Synovial sarcoma (SS) is characterized by local invasiveness and a propensity to develop distant metastases. Current treatment for pediatric patients is based on the strategy used by the two main international groups, the Children's Oncology Group (COG) and the European group (EpSSG). Overall survival (OS) and event free survival (EFS) vary according to different publications; however, they tend to be dismal in initially metastatic patients, as well as relapsed patients. To describe the clinical, histopathological, molecular findings and outcome in a series of 22 pediatric patients treated at our institution over 15 years. A retrospective, descriptive study in patients with a histopathological or molecular diagnosis of SS between December 2005 and August 2019, treated according to the E pSSG NRSTS 2005 protocol. Median age at diagnosis was 138.1 months, 32.1% presented with a primary axial site, and 68% with a tumor larger than 5 cm. Initial metastatic disease was seen in 22.7%. Of initially localized patients, 70.6% were classified as high-risk. Chemotherapy was administered to 91% of our patients and 77.2% received radiotherapy. The 3-5- and 10-year OS and EFS was 66%, 58.7% and 48.9%, and 57%, 33%, 22.2% respectively. Localized patients had a 5- and 10-year OS of 73.3% and 61.1%, versus 40% and 0% in metastatic disease, respectively.
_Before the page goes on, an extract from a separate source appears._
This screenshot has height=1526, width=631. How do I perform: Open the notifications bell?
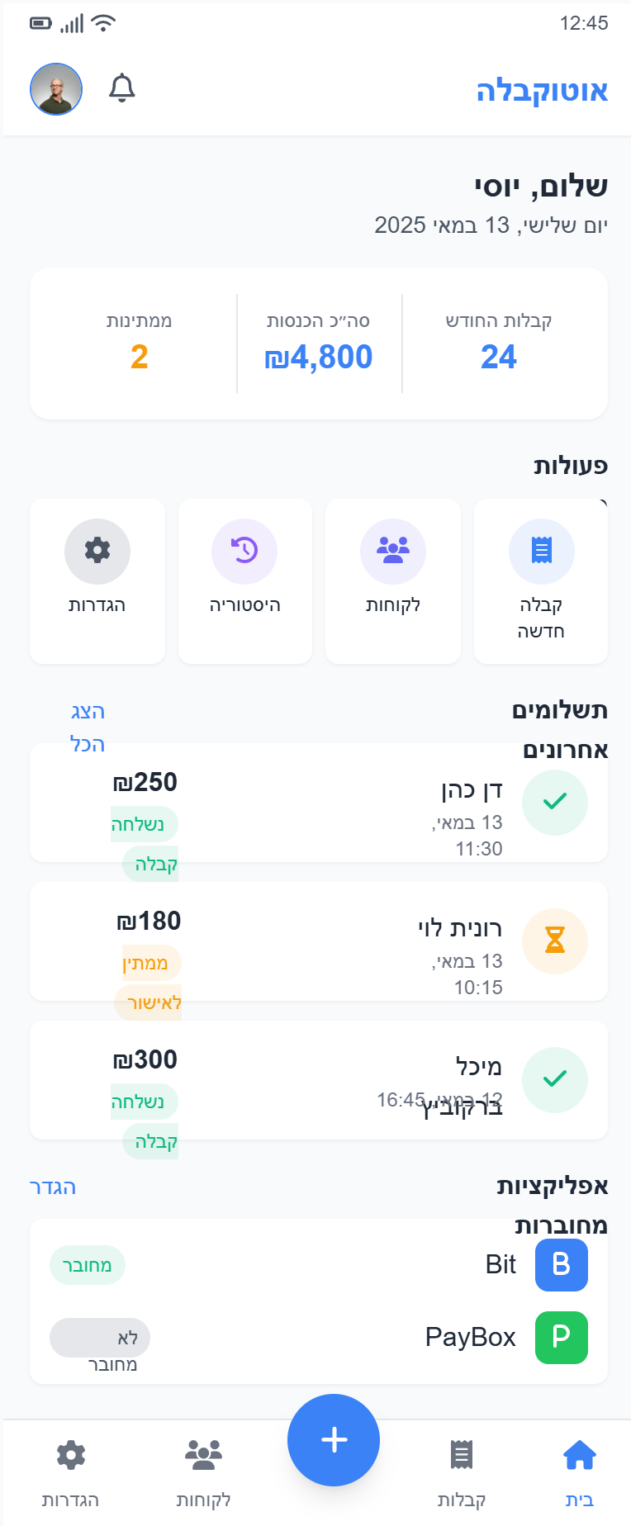(x=122, y=88)
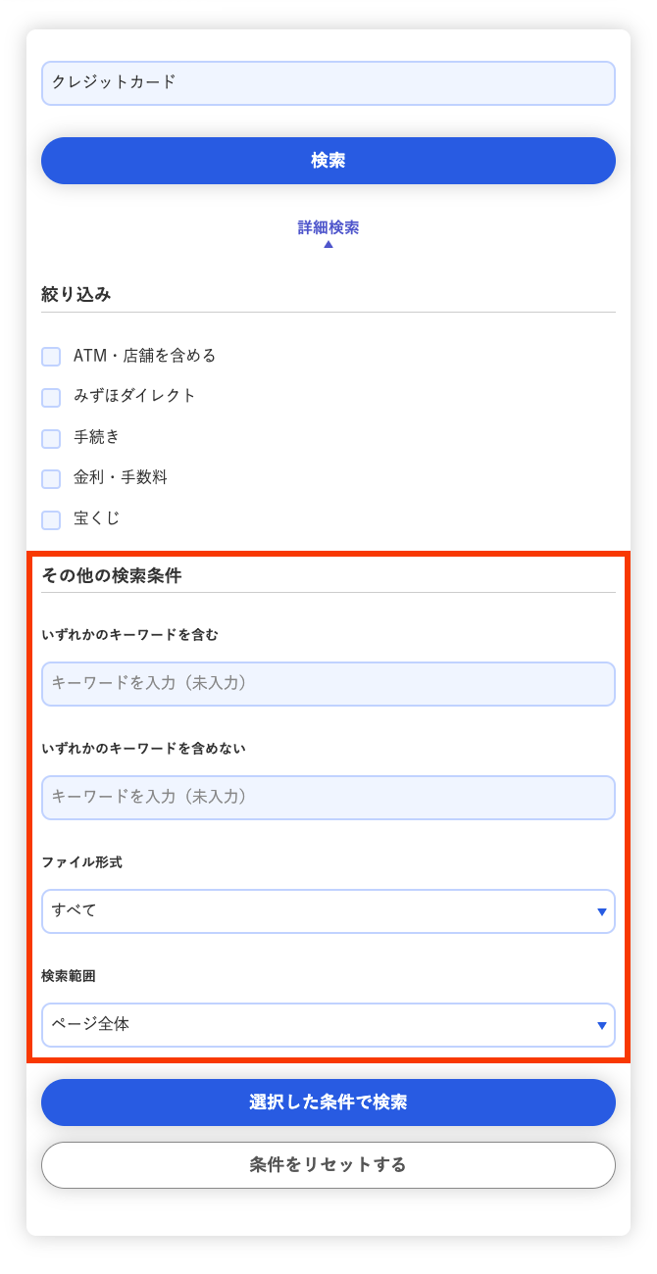
Task: Click the arrow icon on 検索範囲 dropdown
Action: (602, 1026)
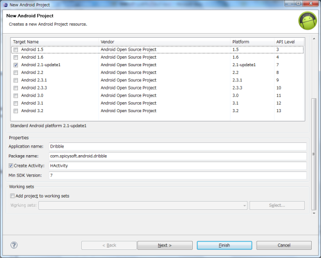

The only statistically significant factors were presence of metastasis, tumor size and IRS group. Tumor relapse was seen in 31.8% of patients. Only patients with local recurrence that achieved a complete surgery are alive without disease. Treatment schemes after recurrence or progression included a combination of gemcitabine-docetaxel, vincristine-irinotecan-temozolomide, kinase tyrosine inhibitors, and metronomic therapy with cyclophosphamide or etoposide. A long progression free survival of 14 months was observed with etoposide. Although the sample size was not large enough to draw robust conclusions, in our series, OS and EFS rates were found to be lower than those reported in other studies, probably related to unfavorable prognostic factors, including a high incidence of metastasis and tumors larger than 5 cm. New therapeutic strategies are needed to improve outcome, especially in metastatic and relapsed disease. In addition, assessing the role of maintenance therapy in larger numbers of patients and broadening the use of metronomic chemotherapy would be necessary.